The fragrance of sweet peas is the scent of summer and their delicate flowers among the joys of the season. A few plants will provide masses of cut flowers and bring colour to your garden so it is no wonder that sweet peas are one of our favourite flowers. They are plants for every gardener: easy to grow by anyone, but if you’re up for more of a challenge there are inventive ways to grow them well too.
Whether you want to grow flowers for the local show, have a few cut flowers for a vase inside, bring colour to your patio or mingle fragrant sweet peas to your rose garden, now is the time to start – there is still time to sow seeds or buy seedlings.
These annual climbers have been favourites in our gardens since they were introduced from their native Sicily to Northern Europe in 1699. The early sweet peas had small, unfrilled flowers but were deliciously fragrant. In the late 19th century they were developed into a wider range of colours with bigger flowers and were called Grandifloras, though the flowers are much smaller than the sweet peas we are used to seeing today. The much-loved Spencer sweet peas arose in 1900 as a sport or hybrid of the popular pink Grandiflora ‘Prima Donna’ and was named ‘Countess Spencer’. This had much larger flowers with frilly petals and from this the most of the popular varieties we grow today and all the exhibition kinds were bred.
Sweet peas are annuals and have to be grown every year from seed.
Seeds are large and easy to handle so you can sow them individually in pots so they do not need to be transplanted. They have deep roots and it is traditional to sow them in sweet pea tubes or narrow, long pots.

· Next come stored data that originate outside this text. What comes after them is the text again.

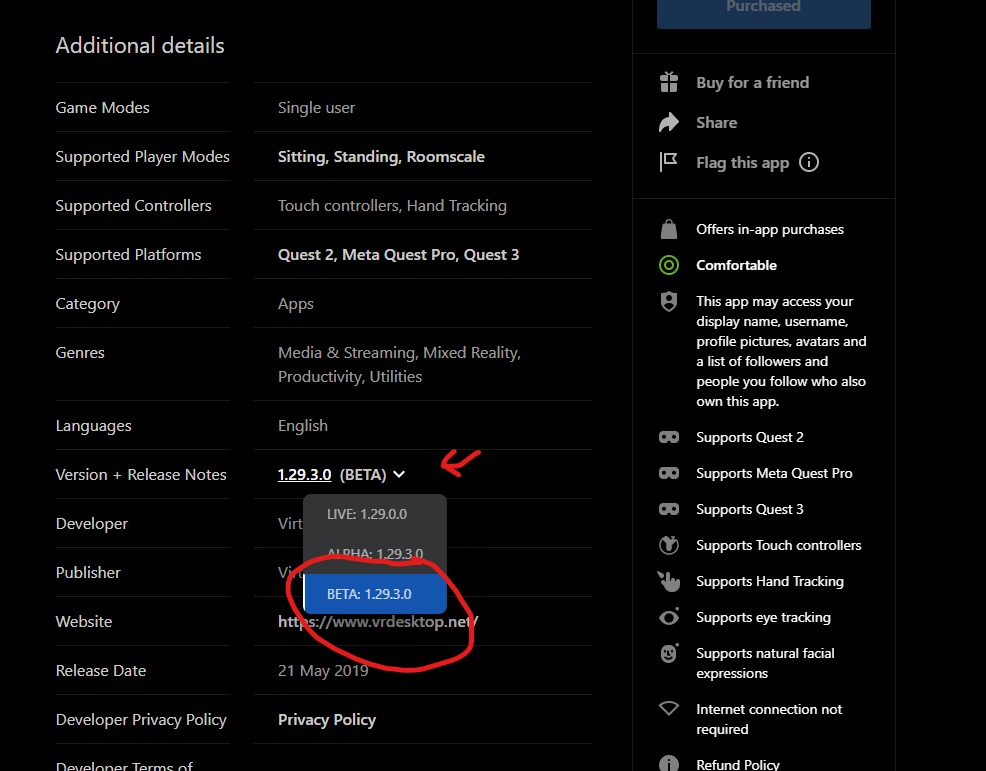Click the Supports Quest 2 headset icon

(669, 437)
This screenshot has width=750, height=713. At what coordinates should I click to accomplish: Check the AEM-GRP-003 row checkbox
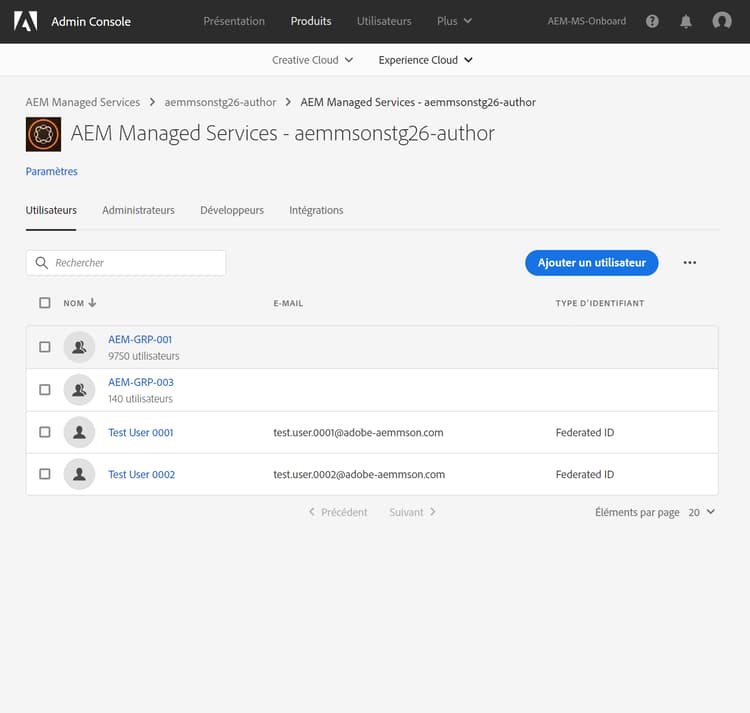point(45,390)
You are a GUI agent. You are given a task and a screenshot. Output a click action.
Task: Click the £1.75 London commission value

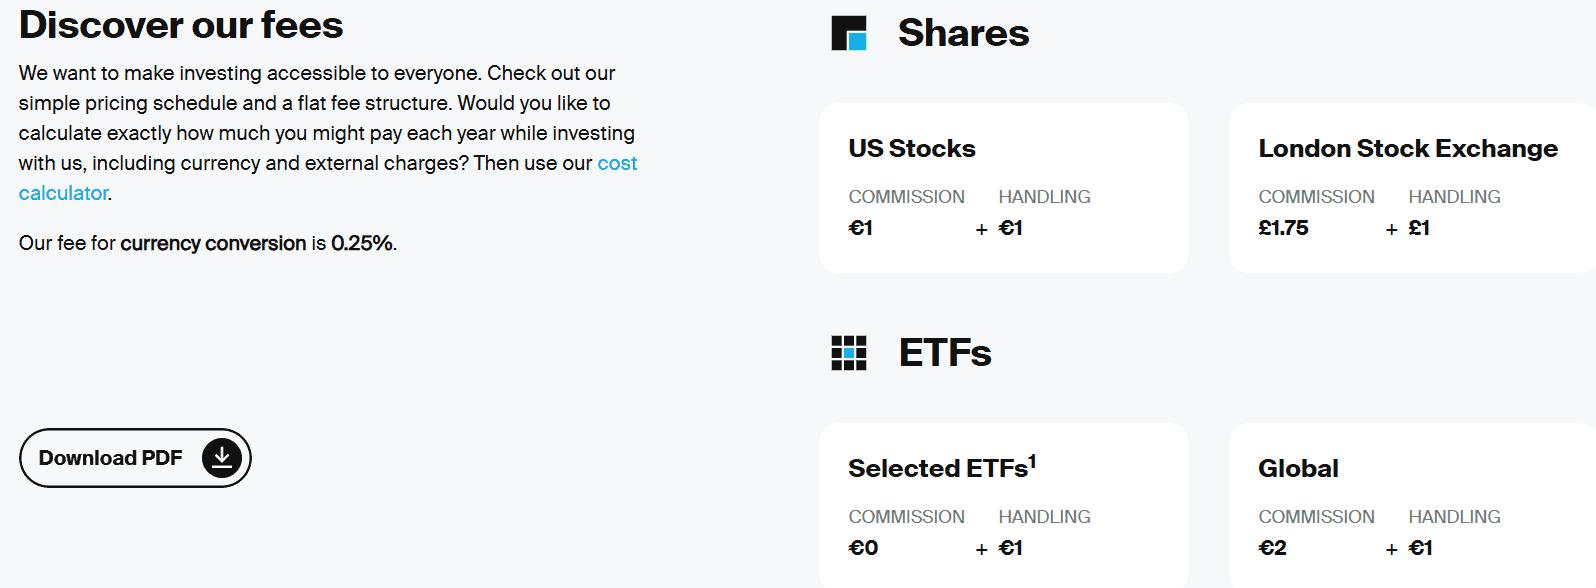1283,228
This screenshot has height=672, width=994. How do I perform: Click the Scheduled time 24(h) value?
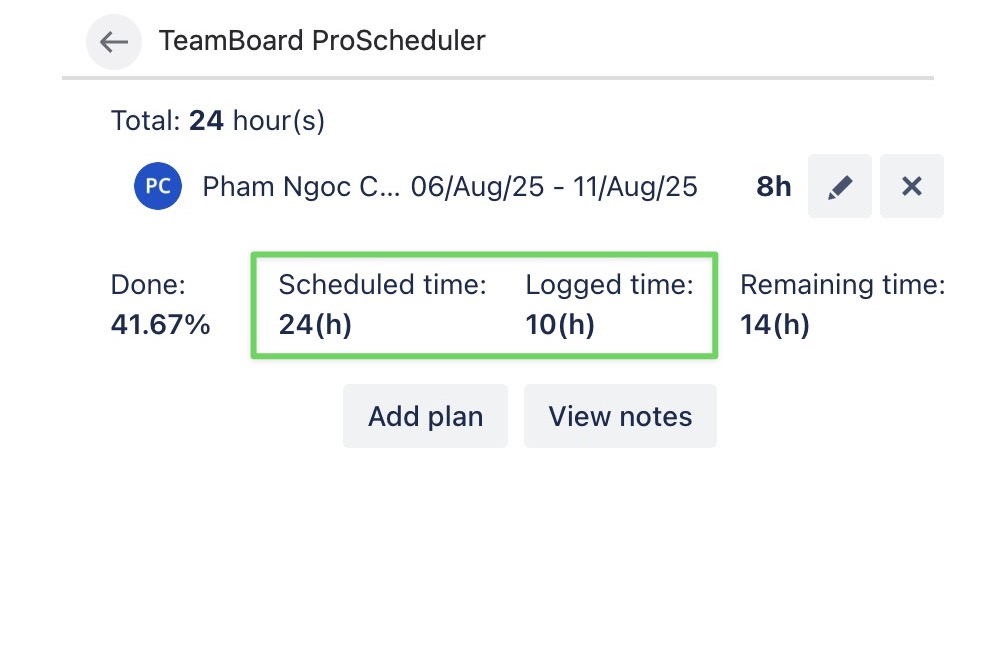click(315, 324)
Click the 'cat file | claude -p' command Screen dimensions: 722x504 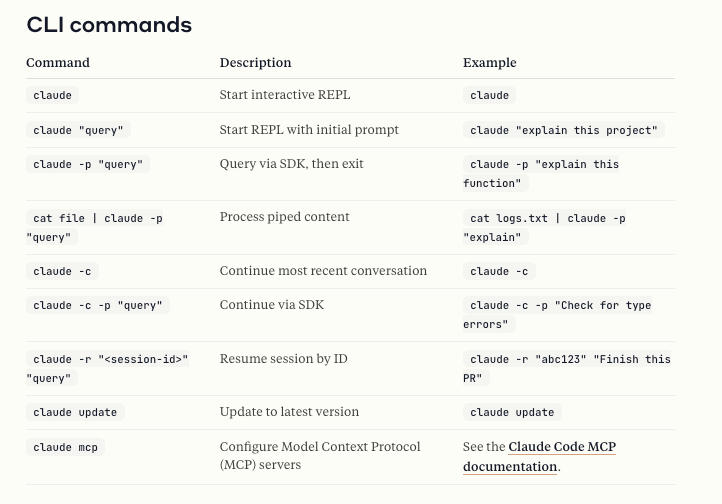(97, 217)
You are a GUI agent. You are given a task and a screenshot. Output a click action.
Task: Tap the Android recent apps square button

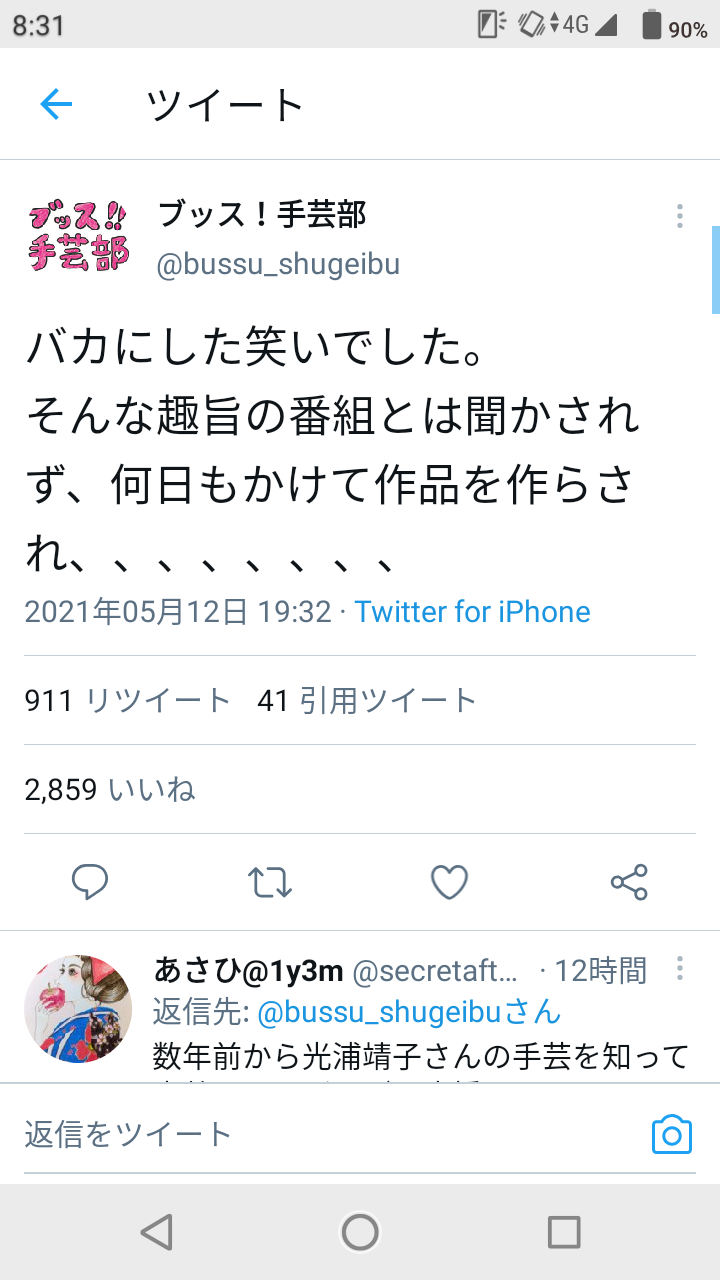(x=564, y=1232)
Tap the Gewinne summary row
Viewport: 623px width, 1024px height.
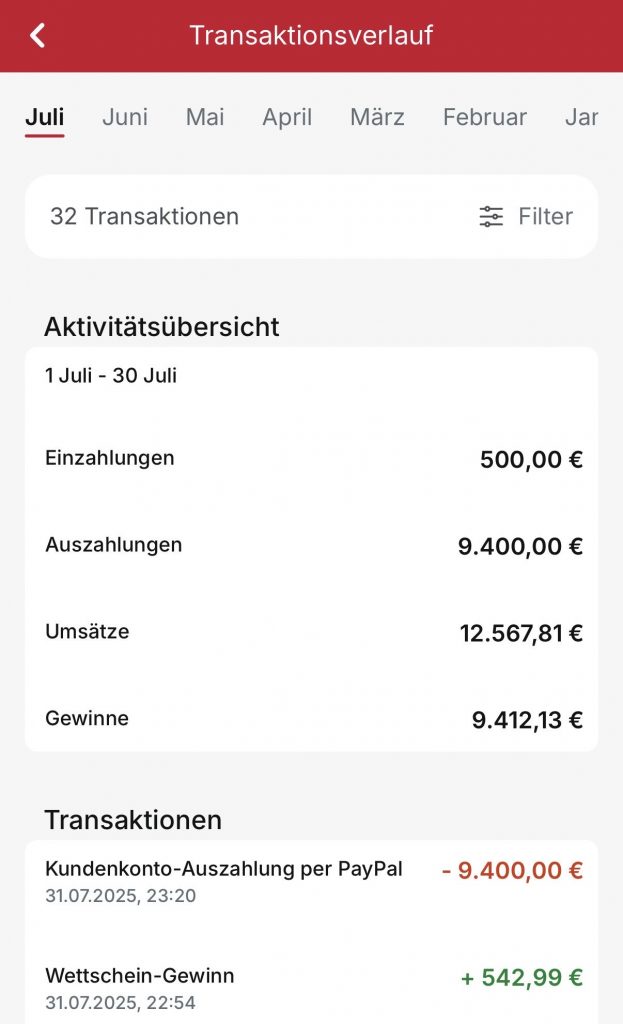[311, 719]
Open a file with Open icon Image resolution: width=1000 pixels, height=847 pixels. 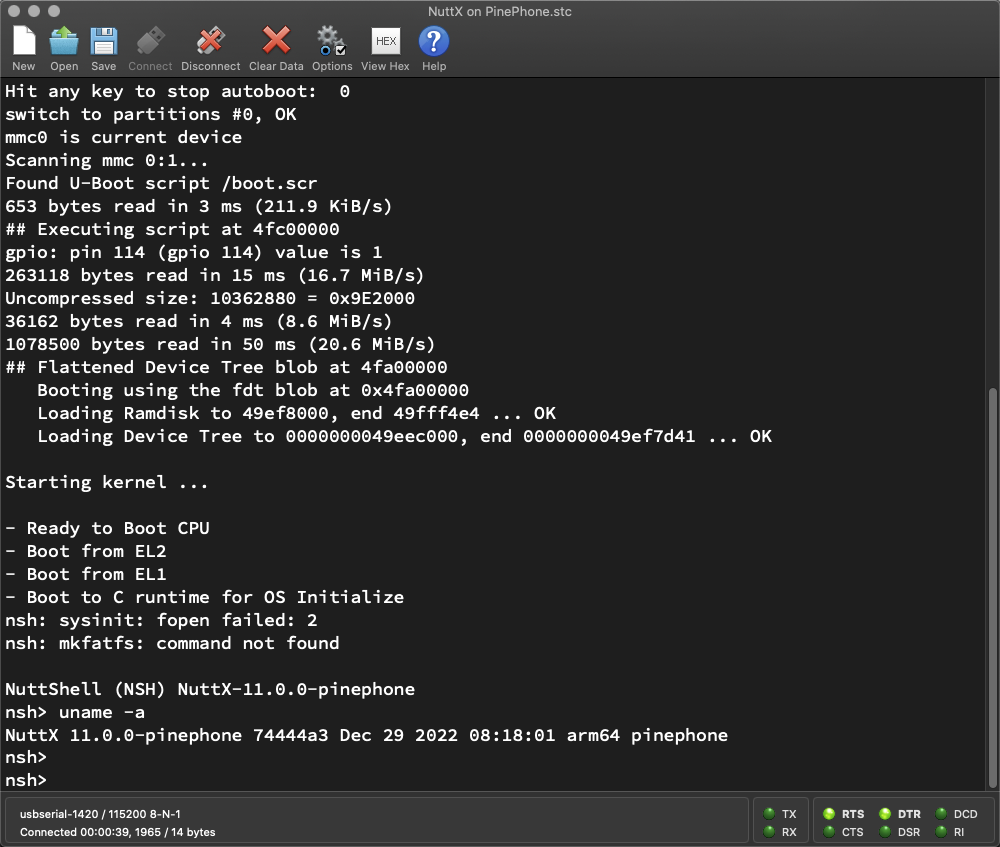(x=64, y=42)
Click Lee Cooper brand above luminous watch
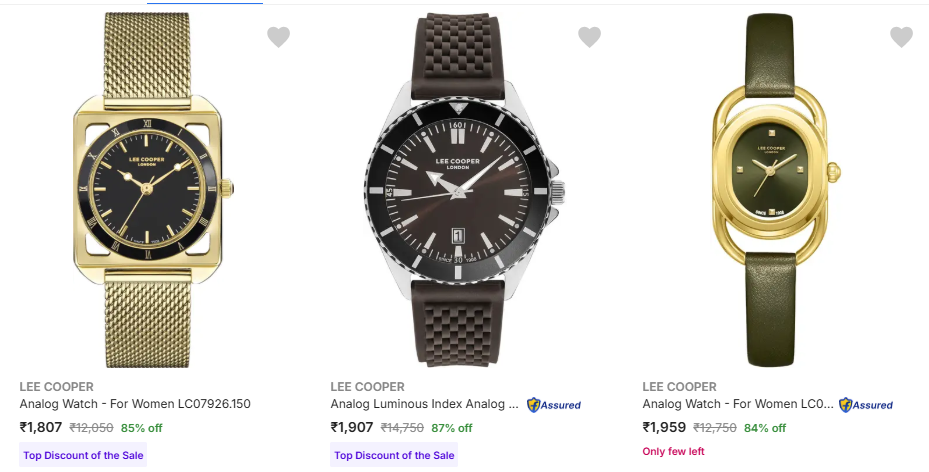The image size is (929, 472). 368,387
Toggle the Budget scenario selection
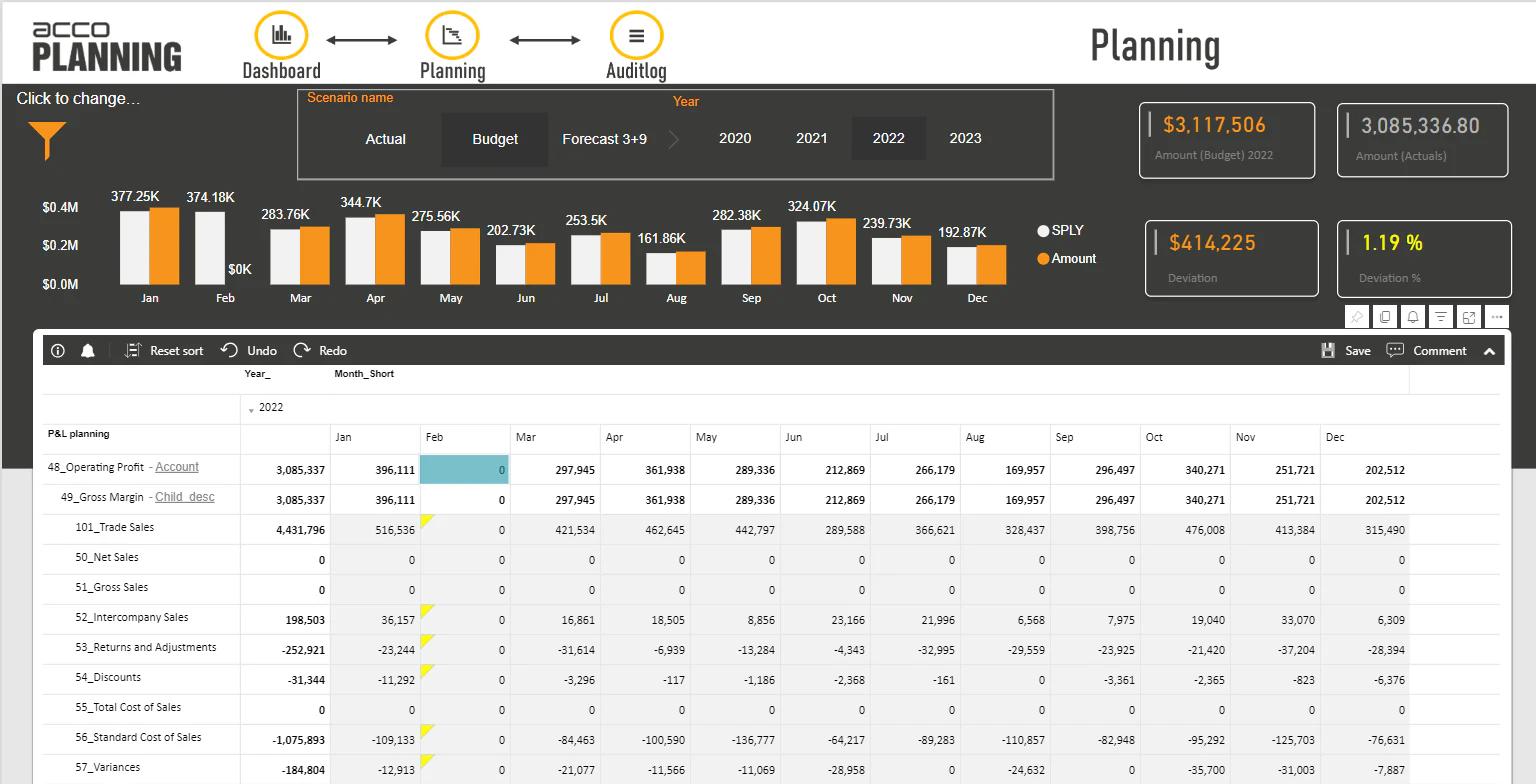Image resolution: width=1536 pixels, height=784 pixels. (493, 139)
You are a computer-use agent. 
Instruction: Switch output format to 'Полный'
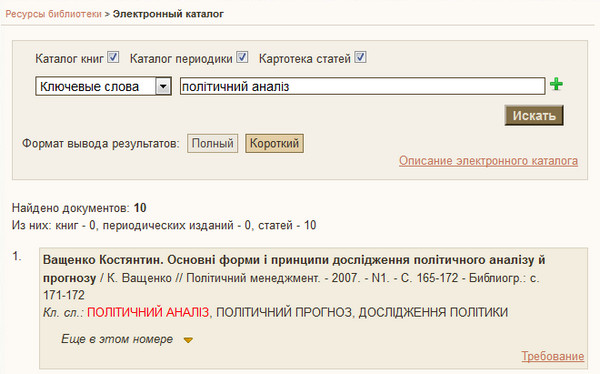pyautogui.click(x=212, y=144)
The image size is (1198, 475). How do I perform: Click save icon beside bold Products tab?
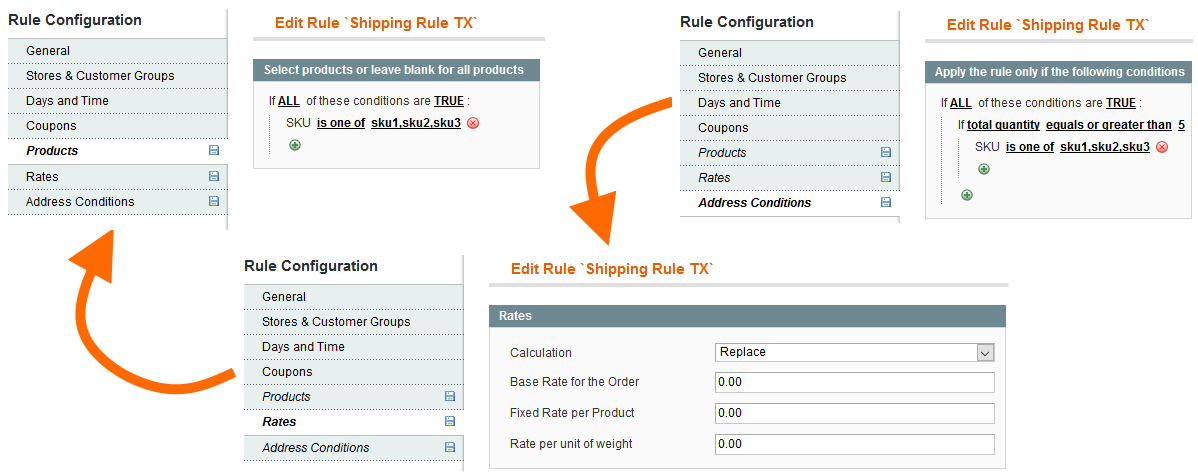[x=213, y=151]
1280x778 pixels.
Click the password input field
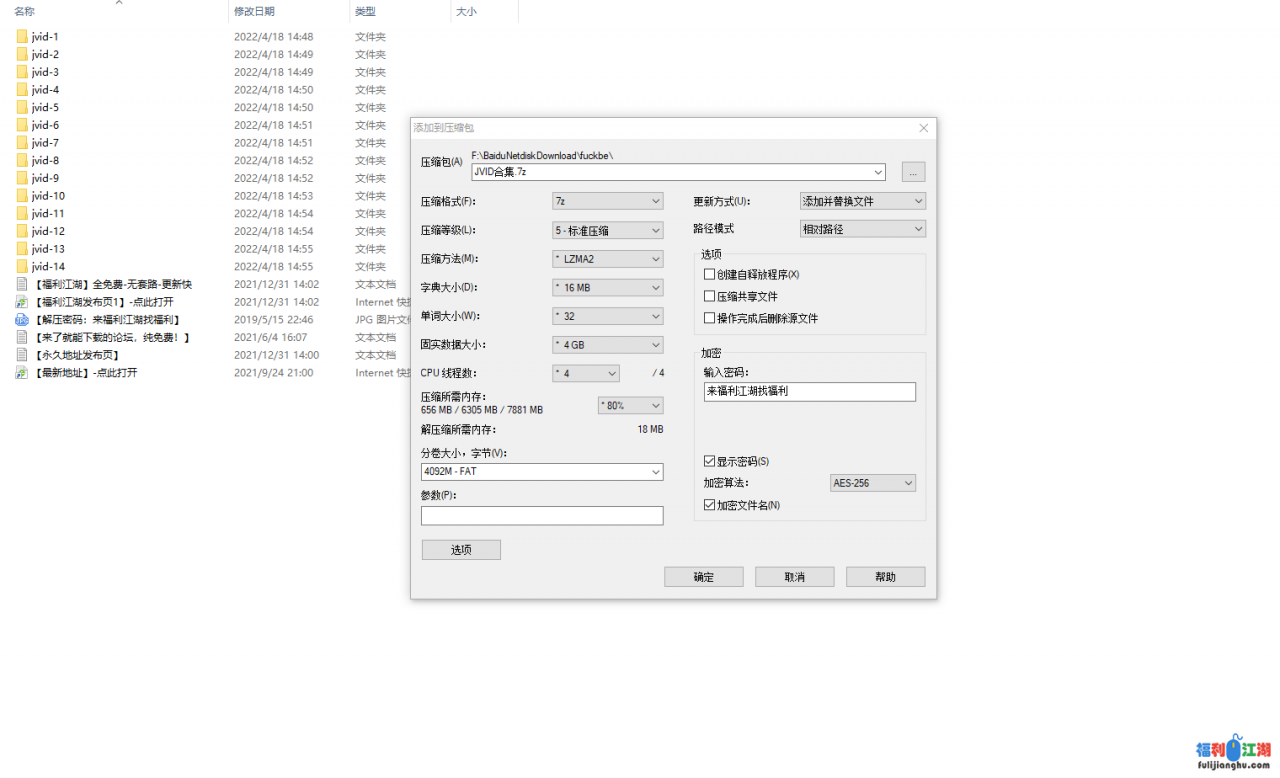[809, 392]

Sweet pea seeds have a hard seed coat that can impede water absorption and some people like to soak the seeds in water overnight before sowing. Not all varieties need this and seeds with dark seed coats tend to be the slowest to geminate. Soaking can damage the seeds so other people like to ‘chip’ the seeds either with a knife, chipping away a tiny piece of the seed coat or rub them on sandpaper to allow water to be absorbed.
The seeds do not need a high temperature to germinate and anything above 15c is sufficient.
If sowing in autumn, the seedlings must be kept cool and in bright light over winter. A cold greenhouse or coldframe is ideal as the plants will tolerate light frost but must be kept moist. The main dangers to them are mice, which will eat the seeds and seedlings, and slugs and snails.
Whether sown in spring or autumn, they can be planted out in March or April where they are to bloom. Protect them from slugs and snails. Light frost will not harm them.
Sweet peas are not fussy about soil but they prefer a well-prepared soil that has had some garden compost or well rotted manure added and they prefer a slightly alkaline soil. They will grow in most soils as long as you add organic matter and plant them in full sun.
You can also grow them in pots and containers. Use a good quality multipurpose compost or John Innes No 3 compost. Although sweet peas will tolerate a little drought they should be kept watered in dry weather or they will get mildew. In containers make sure they are given weekly liquid fertiliser to keep them growing and flowering.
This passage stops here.